- Born: Sergey Alexandrovich Sedov 1979 (age 46–47) Moscow, RSFSR
- Other name: "The Sokolniki Maniac"
- Criminal penalty: Involuntary commitment

Details
- Victims: 6
- Span of crimes: 1998–1999
- Country: Russia
- State: Moscow
- Date apprehended: October 18, 1999
- Imprisoned at: Psychiatric hospital №5 of FPS, Troitskoye, Chekhovsky District, Moscow Oblast

= Sergey Sedov =

Russian serial killer, rapist and necrophile

Sergey Alexandrovich Sedov (Сергей Александрович Седов; born 1979), known as The Sokolniki Maniac (Сокольнический маньяк), is a Russian serial killer who stabbed to death six people in Moscow's Sokolniki Park between 1998 and 1999. Deemed mentally unfit to stand trial, he was sent off to a psychiatric facility in the village of Troitskoye, where he remains to this day.

==Biography==
A native Muscovite, Sedov grew up in a dysfunctional family, both of his parents being alcoholics. Ever since he was a child, Sergey suffered from hearing loss, and at school, he was put in a group for children with special needs. He was described as unsocial, and if he was offended by other children, he would run away, refusing to return to class for several days. His peculiar behavior led to examinations by several doctors in 1989, who concluded that the young Sergey was intellectually disabled. However, they deemed that treatment was unnecessary, as it was believed that he would pose no threat to others around him.

On the night of October 7, 1998, while wandering around Sokolniki Park at night, Sedov got into an argument with a drunk man. He then grabbed a metal pipe, with which he proceeded to beat the man to death, after which he sexually abused his corpse. Until his arrest on October 18, 1999, he would go on to commit five similar murders in the area, killing three victims with the metal pipe, one with a hammer and the final, his only female victim, with a pair of scissors.

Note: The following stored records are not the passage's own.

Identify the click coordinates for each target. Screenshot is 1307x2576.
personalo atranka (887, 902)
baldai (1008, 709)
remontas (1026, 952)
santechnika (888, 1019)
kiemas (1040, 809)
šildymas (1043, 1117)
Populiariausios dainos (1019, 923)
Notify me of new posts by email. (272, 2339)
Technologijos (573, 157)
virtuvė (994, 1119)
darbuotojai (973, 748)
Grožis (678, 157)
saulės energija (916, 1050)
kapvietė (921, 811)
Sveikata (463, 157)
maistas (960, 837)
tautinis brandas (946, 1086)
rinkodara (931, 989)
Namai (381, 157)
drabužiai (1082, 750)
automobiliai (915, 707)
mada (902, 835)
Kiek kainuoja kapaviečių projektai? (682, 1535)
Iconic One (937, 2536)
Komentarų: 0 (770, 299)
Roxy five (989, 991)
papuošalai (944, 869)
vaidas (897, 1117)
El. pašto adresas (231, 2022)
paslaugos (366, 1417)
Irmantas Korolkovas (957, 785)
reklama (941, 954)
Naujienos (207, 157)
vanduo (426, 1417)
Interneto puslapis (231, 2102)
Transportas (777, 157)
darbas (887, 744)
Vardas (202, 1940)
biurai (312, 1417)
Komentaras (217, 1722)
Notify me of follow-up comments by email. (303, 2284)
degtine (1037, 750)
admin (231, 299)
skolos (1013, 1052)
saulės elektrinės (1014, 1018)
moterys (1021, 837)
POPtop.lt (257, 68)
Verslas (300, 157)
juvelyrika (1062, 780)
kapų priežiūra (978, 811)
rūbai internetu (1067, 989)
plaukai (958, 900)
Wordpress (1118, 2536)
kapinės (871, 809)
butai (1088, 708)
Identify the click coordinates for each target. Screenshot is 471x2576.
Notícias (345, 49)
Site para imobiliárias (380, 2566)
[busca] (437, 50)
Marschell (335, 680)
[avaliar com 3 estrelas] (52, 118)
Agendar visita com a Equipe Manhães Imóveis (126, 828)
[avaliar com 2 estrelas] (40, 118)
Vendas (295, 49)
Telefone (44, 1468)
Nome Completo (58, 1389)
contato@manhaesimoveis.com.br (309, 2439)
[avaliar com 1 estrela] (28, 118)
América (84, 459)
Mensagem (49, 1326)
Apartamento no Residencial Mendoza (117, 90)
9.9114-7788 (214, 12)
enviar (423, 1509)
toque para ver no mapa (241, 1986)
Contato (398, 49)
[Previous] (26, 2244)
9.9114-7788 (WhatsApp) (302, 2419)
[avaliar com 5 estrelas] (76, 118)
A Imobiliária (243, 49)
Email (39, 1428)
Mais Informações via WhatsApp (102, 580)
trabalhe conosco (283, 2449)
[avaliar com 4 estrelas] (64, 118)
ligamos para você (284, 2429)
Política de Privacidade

On the day of his arrest, Sergey told one of his neighbors that he had just killed a person, but as he was known to be of unsound mind, the neighbor didn't believe his claims. Sedov then went to the park with him, where he showed the still-fresh crime scene. Alarmed, the neighbor phoned the authorities, who quickly arrested the killer and started to interrogate him. During the investigations, Sedov admitted to the six murders and that he had had sex with the victims' corpses. When queried about why he had done it, he claimed that an "inner voice" had told him to commit exactly six killings. One of the investigators asked what would happen if he were told to kill for example 12 people, to which Sergey replied "Orders are not being discussed. I would continue to kill."

In June 2000, Sedov was put on trial before the Eastern Moscow District Court, accused of murder, but the sexual assault charges were dropped, as they couldn't be proven. He was ordered to undertake an exam at the Serbsky Center, from which the doctors determined that he was criminally insane, had sexual sadism with necrophilic tendencies. As a result, the Moscow Court determined that he was mentally unfit to stand trial and sent him to a psychiatric hospital in the village of Troitskoye, where he would receive intensive treatment for the rest of his life.